# Small ovaries...



## Dewey

Hi. 

I've just had a ultrasound today and the consultant said I have small ovaries, and possible endo on one of them.  He is going to refer me for a laparoscopy to see if he can remove the endo.

Bit concerned about the small ovaries comment, as said I would need highest strength meds for IVF and that IUI is no longer an option for us due to sperm and egg binding problems caused by endo.

Feel a bit shell shocked, and wondered if anyone else has had BFP's with small ovaries??

Thanks Dewey.


----------



## aissha

Hey

I have not had a BFP, but I have had the small ovaries comment - small everything it seems - I also struggle with thin lining... But to me I thought that was just due to lack of use (for want of a better word).
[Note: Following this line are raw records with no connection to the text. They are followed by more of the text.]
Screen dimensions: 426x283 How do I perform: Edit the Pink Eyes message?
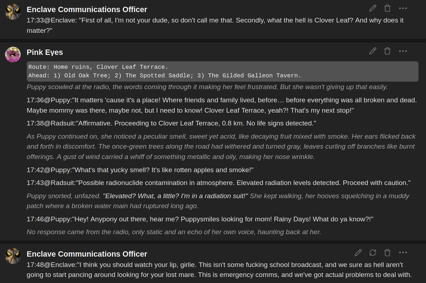373,51
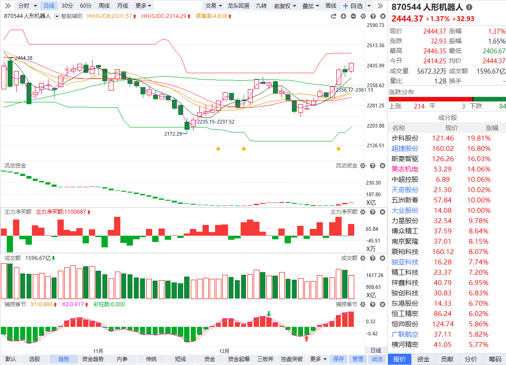This screenshot has width=506, height=365.
Task: Zoom in chart with the plus icon
Action: point(343,16)
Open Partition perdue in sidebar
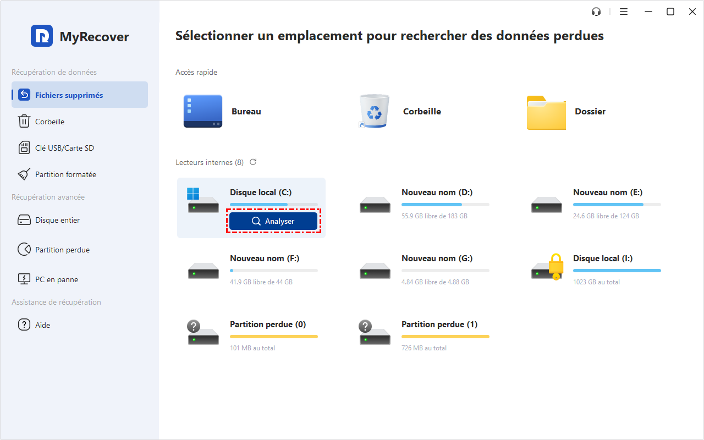Screen dimensions: 704x440 point(62,250)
I dont get the hormones naturally in a cycle, so my ovaries and endometrium have not really been used... but when I have had IVF and other cycles, I have no problems with the follies growing away in the ovaries... managed to get loads of eggs from IVF (>10) so I dont know if the small ovaries matter so much.

Any chance they could just monitor your natural cycle to see if your ovaries change size (and produce follies) during the cycle? 
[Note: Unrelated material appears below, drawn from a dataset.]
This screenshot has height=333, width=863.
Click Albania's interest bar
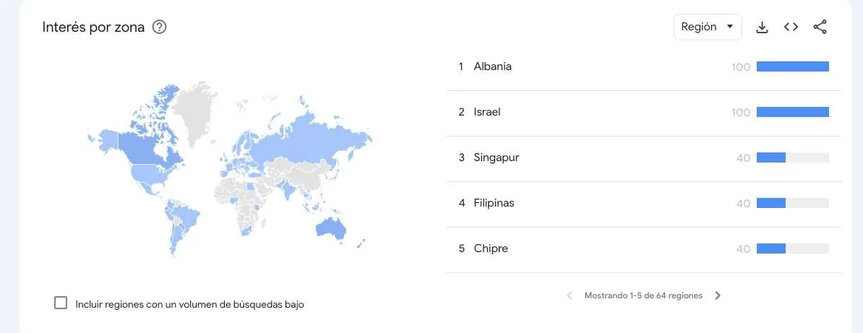click(793, 66)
I am no doctor, but I understand that the ovaries size is related to whats inside them...

Hope I have helped
aissha


----------



## Dewey

Thanks Aissha,

Knowing you've produced plenty of eggs during treatment has eased my mind. I'm just hoping they can get rid of the endo from my ovary, so that fingers crossed, both ovaries will then be able to produce eggs during IVF.

I'm not back to see the consultant till my lap in Nov, so I guess i'll just take it from there depending on the information that gives.

Thanks again for your response and wishing you lots of luck for a BFP soon x x


----------